_Quoted passage_.
--------

010 Police Procedural – New
We were really spoiled this quarter for new police
procedurals in the Crime Down Under series.
I really like Australian radio dramas, because you get a completely different
world which has to be created in sound—this is accomplished by performances,
music, sound effects, and the writing itself.
I’ve only heard a handful over the years, but I wish they would make
more. I have admired Richard Dillane
since the mini-series John Adams and
had no idea he could sound completely unrecognizable as a big, macho Australian
named Hal Challis in The Dragon Man. The title refers to the fact that Challis
remodels an old plane called the Green Dragon as a hobby. The story starts with a teaser of a woman on
a lonely stretch of road calling the equivalent of AAA and being scared out of
her wits by an approaching motorist.

--------

_Provided information_.
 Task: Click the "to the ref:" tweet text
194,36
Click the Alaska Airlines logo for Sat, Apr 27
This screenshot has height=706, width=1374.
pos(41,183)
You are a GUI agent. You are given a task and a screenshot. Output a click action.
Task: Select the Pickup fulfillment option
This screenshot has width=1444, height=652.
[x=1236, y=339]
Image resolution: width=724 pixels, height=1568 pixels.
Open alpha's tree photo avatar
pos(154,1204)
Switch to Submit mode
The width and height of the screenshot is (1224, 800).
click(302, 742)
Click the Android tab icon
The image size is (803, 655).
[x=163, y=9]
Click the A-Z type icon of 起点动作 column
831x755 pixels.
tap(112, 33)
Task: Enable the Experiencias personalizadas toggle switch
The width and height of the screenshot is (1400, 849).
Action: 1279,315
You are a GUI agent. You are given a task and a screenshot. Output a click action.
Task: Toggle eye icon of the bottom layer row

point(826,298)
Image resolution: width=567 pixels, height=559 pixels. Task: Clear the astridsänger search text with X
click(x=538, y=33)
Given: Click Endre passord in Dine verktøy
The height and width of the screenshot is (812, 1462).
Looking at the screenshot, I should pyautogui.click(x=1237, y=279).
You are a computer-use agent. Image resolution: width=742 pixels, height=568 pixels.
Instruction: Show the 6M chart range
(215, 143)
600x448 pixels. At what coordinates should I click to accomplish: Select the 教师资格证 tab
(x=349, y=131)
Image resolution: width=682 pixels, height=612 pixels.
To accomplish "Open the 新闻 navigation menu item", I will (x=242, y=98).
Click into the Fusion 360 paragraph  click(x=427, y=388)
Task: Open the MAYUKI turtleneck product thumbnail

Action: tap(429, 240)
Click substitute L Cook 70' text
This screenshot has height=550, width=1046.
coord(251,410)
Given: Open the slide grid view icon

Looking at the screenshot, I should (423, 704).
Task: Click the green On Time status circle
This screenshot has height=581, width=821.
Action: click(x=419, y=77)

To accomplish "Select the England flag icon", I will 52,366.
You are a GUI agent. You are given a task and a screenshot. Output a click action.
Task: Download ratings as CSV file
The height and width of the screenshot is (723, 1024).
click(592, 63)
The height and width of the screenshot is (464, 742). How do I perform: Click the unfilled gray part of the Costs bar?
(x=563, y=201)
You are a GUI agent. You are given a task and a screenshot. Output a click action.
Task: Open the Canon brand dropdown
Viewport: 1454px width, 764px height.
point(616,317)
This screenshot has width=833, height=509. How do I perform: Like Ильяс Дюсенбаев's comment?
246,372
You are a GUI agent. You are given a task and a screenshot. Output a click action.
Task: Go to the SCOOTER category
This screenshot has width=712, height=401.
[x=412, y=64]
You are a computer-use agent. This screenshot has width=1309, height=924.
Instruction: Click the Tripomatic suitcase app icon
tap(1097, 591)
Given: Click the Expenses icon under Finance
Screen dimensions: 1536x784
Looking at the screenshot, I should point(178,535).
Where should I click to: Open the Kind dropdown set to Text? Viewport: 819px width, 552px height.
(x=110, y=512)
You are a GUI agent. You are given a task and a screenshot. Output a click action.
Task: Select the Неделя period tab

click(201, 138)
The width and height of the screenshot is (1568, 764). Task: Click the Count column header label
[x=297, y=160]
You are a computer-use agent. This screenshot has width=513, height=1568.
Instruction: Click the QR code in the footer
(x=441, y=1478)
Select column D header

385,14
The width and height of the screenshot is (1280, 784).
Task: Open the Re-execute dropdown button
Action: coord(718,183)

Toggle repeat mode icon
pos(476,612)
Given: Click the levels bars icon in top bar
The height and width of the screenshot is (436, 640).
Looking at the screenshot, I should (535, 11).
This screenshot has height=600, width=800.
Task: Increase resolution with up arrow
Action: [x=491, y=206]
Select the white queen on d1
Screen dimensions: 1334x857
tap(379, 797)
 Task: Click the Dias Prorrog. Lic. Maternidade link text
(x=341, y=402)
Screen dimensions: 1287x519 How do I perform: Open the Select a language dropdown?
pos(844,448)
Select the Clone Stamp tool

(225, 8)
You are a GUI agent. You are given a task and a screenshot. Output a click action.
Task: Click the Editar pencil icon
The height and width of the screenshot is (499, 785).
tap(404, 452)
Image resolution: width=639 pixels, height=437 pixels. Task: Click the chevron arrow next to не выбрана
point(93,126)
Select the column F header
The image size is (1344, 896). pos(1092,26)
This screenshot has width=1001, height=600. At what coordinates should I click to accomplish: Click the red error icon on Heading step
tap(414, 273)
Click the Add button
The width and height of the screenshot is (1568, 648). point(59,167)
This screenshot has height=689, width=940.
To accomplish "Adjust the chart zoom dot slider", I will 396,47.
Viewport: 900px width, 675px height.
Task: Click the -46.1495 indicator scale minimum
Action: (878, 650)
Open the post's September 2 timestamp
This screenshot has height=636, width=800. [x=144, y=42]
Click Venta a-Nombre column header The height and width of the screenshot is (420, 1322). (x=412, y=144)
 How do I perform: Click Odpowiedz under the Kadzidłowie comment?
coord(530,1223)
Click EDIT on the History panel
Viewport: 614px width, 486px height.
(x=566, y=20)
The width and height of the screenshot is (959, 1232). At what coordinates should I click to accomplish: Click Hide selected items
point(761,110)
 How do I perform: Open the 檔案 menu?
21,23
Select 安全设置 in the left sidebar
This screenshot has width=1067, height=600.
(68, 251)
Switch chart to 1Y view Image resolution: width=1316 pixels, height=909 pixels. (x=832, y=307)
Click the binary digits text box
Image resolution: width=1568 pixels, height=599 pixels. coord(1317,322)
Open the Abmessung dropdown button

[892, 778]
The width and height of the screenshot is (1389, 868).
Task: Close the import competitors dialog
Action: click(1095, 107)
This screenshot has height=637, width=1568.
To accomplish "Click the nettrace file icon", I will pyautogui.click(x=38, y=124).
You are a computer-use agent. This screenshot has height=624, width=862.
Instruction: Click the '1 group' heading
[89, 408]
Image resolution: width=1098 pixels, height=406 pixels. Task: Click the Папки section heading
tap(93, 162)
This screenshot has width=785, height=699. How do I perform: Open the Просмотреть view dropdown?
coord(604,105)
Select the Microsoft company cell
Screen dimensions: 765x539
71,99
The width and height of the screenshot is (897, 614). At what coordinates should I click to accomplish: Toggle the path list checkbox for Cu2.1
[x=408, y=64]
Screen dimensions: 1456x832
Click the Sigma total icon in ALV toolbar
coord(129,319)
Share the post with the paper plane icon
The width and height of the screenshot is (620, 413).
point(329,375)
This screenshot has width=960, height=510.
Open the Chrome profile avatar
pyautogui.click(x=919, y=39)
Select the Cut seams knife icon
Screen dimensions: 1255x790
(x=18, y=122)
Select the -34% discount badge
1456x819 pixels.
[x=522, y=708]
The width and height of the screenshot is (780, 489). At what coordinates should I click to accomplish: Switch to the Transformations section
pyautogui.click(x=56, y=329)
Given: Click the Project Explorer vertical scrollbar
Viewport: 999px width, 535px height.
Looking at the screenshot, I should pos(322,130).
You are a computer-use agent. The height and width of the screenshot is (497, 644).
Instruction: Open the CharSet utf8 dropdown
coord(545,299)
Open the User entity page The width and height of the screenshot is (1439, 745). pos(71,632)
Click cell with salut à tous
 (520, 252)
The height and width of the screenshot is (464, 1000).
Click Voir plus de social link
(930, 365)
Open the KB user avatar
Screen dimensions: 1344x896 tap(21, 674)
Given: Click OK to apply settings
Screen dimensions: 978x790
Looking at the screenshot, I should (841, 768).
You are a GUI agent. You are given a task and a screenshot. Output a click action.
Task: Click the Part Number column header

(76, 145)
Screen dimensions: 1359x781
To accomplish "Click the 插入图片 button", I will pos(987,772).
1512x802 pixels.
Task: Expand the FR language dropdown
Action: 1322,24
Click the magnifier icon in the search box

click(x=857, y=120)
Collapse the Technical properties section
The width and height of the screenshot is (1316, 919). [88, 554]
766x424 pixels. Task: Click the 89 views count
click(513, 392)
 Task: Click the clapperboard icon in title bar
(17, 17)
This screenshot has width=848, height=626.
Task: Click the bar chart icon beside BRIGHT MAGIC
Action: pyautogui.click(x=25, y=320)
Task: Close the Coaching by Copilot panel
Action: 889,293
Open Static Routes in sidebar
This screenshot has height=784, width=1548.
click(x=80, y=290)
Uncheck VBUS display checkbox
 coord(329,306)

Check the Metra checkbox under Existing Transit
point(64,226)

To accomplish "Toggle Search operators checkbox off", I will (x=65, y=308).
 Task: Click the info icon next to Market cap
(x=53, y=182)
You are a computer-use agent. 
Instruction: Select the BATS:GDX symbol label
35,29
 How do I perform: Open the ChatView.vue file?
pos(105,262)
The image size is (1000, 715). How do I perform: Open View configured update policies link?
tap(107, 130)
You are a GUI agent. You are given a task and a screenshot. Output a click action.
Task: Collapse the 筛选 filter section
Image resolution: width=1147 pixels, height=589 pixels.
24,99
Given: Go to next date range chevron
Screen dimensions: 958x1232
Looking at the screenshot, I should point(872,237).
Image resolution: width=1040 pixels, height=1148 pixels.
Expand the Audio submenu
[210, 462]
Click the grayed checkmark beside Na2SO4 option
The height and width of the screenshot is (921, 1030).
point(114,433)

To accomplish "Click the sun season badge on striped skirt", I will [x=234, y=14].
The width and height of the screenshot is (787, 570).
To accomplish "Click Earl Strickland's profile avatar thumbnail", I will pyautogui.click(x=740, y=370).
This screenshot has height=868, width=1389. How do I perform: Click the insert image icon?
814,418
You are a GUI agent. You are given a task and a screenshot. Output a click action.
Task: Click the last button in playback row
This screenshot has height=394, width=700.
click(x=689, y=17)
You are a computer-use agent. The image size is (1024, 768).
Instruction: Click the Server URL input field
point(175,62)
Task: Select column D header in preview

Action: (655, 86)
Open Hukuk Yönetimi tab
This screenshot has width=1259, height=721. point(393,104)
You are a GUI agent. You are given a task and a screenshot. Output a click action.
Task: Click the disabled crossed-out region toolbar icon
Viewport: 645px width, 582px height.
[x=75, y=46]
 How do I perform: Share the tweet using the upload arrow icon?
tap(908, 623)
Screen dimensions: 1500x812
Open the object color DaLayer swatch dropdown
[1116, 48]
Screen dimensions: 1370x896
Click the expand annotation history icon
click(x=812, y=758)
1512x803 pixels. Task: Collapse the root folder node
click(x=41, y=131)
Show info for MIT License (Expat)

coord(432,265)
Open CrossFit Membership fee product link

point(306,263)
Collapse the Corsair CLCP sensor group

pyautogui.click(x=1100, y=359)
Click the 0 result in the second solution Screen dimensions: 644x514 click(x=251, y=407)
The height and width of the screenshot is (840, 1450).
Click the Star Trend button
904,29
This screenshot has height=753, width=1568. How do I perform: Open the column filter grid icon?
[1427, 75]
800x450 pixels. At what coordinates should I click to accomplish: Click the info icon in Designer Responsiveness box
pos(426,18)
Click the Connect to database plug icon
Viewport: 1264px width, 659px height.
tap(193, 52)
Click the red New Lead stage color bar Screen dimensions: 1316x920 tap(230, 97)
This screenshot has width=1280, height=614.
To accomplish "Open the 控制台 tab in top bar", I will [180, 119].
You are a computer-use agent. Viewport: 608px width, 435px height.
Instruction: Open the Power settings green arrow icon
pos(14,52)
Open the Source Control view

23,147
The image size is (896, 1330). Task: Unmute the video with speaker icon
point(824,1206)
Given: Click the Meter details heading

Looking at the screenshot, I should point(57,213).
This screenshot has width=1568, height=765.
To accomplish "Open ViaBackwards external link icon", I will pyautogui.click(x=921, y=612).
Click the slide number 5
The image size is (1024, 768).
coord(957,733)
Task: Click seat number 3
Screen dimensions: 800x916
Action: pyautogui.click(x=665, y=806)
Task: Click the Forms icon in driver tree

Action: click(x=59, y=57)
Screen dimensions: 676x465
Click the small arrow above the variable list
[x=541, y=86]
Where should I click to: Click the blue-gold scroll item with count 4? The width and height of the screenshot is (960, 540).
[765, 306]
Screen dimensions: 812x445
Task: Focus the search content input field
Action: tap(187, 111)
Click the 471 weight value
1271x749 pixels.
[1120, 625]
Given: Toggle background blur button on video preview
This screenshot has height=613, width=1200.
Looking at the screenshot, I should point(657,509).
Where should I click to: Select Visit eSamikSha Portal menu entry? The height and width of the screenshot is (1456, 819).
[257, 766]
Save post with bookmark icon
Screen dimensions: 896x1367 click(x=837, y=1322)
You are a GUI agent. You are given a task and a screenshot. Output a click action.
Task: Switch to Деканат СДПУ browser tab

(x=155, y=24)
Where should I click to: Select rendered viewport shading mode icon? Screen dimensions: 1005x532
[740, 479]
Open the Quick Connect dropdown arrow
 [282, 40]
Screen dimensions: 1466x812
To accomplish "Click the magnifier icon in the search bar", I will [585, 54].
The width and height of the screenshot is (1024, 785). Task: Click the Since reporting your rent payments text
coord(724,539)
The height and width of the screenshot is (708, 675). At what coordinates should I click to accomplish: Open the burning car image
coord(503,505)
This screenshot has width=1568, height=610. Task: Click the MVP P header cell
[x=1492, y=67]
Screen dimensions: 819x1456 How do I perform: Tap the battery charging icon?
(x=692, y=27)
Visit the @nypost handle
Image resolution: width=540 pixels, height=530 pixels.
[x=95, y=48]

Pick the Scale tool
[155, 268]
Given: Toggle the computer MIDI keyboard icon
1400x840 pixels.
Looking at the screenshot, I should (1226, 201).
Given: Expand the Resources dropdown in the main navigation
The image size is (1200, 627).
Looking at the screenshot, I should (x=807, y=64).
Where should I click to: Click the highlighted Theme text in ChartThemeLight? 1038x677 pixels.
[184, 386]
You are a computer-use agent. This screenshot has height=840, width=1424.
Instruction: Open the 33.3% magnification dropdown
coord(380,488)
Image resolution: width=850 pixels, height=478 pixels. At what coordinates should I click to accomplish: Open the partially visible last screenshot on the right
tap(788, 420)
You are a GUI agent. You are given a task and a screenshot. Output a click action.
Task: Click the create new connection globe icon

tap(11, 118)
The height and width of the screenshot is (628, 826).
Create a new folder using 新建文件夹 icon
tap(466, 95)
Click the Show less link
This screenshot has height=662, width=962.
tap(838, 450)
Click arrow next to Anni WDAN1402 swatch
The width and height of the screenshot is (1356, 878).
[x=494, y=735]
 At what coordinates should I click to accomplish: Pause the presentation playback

--------

_Tasks to carry out_.
- a) Answer these from the radio drama review:
(i) In what series did the new police procedurals appear this quarter?
(ii) In which mini-series did the writer first admire Richard Dillane?
(iii) What is the old plane that Hal Challis remodels called?
- b) Carry on writing the radio drama review, starting after its last sentence.

_Results by task_.
- a)
(i) Crime Down Under
(ii) John Adams
(iii) The Green Dragon

- b)
This stretch of road in rural Australia has seen a number of women being
abducted, and one has been discovered raped and murdered. This, sadly, is this woman’s fate, and it’s
up to Challis and his colleague Ella Destry (Penny Downie) to try to find the
murderer and stop him. He believes he is
much smarter than the police (and everybody) and hence he kills because he has
a chip on his shoulder and because he knows he can get away with it. It’s nearly Christmas, and therefore as it’s
in Australia it’s really hot. The killer
sends voice-disguised recordings on a USB stick to a Welsh radio journalist
Tessa (Mali Harries) who is romantically involved (or would like to be) with
Challis. The local force includes Murph
the Surf, a good copper. Another copper,
Van Halden’s (Mark Little), story was so beautifully acted; what a shame it had
to end the way it did. Written by Garry
Disher and adapted by D.J. Britton, it also starred Jordan White, Fiona Marr,
Carrie Goodensen, Dan Hunter, Lafrida Hayes, Bill McKenzie, and Samuel
James. It was directed by Alison
Hindell.
Perhaps even better was Prime
Cut by Alan Carter, adapted by Adrian Bean.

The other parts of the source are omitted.